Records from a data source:

..............................

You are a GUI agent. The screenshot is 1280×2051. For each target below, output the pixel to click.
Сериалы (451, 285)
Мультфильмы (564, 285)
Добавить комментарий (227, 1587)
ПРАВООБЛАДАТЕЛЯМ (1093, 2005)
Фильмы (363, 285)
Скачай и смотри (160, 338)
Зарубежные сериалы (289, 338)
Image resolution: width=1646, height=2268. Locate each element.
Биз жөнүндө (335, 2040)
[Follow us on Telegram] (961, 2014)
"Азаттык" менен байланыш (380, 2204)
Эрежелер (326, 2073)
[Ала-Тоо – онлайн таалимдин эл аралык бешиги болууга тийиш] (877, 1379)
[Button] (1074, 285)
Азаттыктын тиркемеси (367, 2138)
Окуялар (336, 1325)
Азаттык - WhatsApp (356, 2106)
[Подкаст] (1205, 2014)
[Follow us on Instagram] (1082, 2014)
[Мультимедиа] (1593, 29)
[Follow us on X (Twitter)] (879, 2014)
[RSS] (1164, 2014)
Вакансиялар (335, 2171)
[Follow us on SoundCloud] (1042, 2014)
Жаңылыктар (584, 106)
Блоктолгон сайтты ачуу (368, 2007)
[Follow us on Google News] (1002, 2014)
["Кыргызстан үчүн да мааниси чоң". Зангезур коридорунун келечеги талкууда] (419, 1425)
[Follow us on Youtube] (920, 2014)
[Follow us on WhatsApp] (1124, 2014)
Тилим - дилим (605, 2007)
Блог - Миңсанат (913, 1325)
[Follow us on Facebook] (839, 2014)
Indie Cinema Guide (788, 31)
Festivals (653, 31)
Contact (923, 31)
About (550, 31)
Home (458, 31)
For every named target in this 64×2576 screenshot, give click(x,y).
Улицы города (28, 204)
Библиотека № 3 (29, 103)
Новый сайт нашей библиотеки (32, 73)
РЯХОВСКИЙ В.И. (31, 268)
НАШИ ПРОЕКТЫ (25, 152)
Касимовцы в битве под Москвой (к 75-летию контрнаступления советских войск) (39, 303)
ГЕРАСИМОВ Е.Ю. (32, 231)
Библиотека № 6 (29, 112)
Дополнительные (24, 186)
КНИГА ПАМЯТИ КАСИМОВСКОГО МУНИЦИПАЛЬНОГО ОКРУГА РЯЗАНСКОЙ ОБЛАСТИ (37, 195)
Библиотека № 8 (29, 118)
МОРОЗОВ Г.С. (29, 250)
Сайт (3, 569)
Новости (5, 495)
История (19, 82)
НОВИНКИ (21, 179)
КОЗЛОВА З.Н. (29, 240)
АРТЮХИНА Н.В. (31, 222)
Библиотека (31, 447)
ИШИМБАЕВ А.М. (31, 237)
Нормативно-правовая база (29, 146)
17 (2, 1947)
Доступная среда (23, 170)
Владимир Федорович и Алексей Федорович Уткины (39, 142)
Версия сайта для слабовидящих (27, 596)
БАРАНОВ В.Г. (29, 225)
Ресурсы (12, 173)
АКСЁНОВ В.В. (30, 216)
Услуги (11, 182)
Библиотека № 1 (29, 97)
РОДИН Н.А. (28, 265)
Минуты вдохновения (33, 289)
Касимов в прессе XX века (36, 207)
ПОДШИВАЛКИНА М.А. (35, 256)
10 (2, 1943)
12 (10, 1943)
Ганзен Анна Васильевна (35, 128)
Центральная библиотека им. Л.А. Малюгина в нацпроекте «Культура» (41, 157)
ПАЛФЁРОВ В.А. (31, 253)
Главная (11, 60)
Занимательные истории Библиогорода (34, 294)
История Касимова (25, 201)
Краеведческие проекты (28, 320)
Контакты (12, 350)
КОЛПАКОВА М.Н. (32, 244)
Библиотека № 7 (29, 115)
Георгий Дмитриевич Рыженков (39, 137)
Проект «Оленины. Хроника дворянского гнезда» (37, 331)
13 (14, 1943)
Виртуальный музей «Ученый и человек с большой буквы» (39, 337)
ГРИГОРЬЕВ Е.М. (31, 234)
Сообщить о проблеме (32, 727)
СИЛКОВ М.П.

..............................

Problem description: From the first line of the data through the line with "Вакансиялар (335, 2171)", quote each line exactly and add nothing else.

Answer section:
You are a GUI agent. The screenshot is 1280×2051. For each target below, output the pixel to click.
Сериалы (451, 285)
Мультфильмы (564, 285)
Добавить комментарий (227, 1587)
ПРАВООБЛАДАТЕЛЯМ (1093, 2005)
Фильмы (363, 285)
Скачай и смотри (160, 338)
Зарубежные сериалы (289, 338)
Image resolution: width=1646, height=2268. Locate each element.
Биз жөнүндө (335, 2040)
[Follow us on Telegram] (961, 2014)
"Азаттык" менен байланыш (380, 2204)
Эрежелер (326, 2073)
[Ала-Тоо – онлайн таалимдин эл аралык бешиги болууга тийиш] (877, 1379)
[Button] (1074, 285)
Азаттыктын тиркемеси (367, 2138)
Окуялар (336, 1325)
Азаттык - WhatsApp (356, 2106)
[Подкаст] (1205, 2014)
[Follow us on Instagram] (1082, 2014)
[Мультимедиа] (1593, 29)
[Follow us on X (Twitter)] (879, 2014)
[RSS] (1164, 2014)
Вакансиялар (335, 2171)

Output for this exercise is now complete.